PROBLEM TO WORK ON:
Every entry below, first to last, should be restated word for word.

________________________________________

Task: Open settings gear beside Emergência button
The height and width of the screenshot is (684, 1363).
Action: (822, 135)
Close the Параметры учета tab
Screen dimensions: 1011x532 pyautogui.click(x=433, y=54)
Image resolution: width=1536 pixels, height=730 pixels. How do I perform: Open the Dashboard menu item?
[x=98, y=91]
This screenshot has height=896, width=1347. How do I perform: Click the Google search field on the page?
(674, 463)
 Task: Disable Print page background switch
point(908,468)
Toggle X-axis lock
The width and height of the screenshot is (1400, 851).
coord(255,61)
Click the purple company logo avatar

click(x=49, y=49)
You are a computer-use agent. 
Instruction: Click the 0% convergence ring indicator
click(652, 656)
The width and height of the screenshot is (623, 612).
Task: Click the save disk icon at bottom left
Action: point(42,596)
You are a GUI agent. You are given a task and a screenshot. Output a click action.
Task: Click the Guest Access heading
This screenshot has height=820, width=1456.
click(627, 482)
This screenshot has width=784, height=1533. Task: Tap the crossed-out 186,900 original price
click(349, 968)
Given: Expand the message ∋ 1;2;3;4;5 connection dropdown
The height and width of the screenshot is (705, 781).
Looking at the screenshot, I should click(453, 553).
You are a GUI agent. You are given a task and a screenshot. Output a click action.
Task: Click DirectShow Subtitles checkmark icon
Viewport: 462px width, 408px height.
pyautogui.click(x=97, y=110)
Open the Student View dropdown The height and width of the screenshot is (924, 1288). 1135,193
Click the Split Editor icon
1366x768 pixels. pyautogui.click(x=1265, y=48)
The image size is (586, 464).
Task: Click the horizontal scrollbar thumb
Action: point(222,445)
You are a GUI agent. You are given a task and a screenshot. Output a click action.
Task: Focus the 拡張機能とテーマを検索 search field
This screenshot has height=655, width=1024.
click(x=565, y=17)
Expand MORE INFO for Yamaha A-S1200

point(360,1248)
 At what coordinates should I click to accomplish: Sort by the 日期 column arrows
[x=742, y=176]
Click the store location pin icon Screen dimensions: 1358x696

________________________________________

OUTPUT BELOW:
Task: Open settings gear beside Emergência button
The height and width of the screenshot is (684, 1363).
Action: (822, 135)
Close the Параметры учета tab
Screen dimensions: 1011x532 pyautogui.click(x=433, y=54)
Image resolution: width=1536 pixels, height=730 pixels. How do I perform: Open the Dashboard menu item?
[x=98, y=91]
This screenshot has height=896, width=1347. How do I perform: Click the Google search field on the page?
(674, 463)
 Task: Disable Print page background switch
point(908,468)
Toggle X-axis lock
The width and height of the screenshot is (1400, 851).
coord(255,61)
Click the purple company logo avatar

click(x=49, y=49)
You are a computer-use agent. 
Instruction: Click the 0% convergence ring indicator
click(652, 656)
The width and height of the screenshot is (623, 612).
Task: Click the save disk icon at bottom left
Action: point(42,596)
You are a GUI agent. You are given a task and a screenshot. Output a click action.
Task: Click the Guest Access heading
This screenshot has height=820, width=1456.
click(627, 482)
This screenshot has width=784, height=1533. Task: Tap the crossed-out 186,900 original price
click(349, 968)
Given: Expand the message ∋ 1;2;3;4;5 connection dropdown
The height and width of the screenshot is (705, 781).
Looking at the screenshot, I should click(453, 553).
You are a GUI agent. You are given a task and a screenshot. Output a click action.
Task: Click DirectShow Subtitles checkmark icon
Viewport: 462px width, 408px height.
pyautogui.click(x=97, y=110)
Open the Student View dropdown The height and width of the screenshot is (924, 1288). 1135,193
Click the Split Editor icon
1366x768 pixels. pyautogui.click(x=1265, y=48)
The image size is (586, 464).
Task: Click the horizontal scrollbar thumb
Action: point(222,445)
You are a GUI agent. You are given a task and a screenshot. Output a click action.
Task: Focus the 拡張機能とテーマを検索 search field
This screenshot has height=655, width=1024.
click(x=565, y=17)
Expand MORE INFO for Yamaha A-S1200

point(360,1248)
 At what coordinates should I click to accomplish: Sort by the 日期 column arrows
[x=742, y=176]
Click the store location pin icon Screen dimensions: 1358x696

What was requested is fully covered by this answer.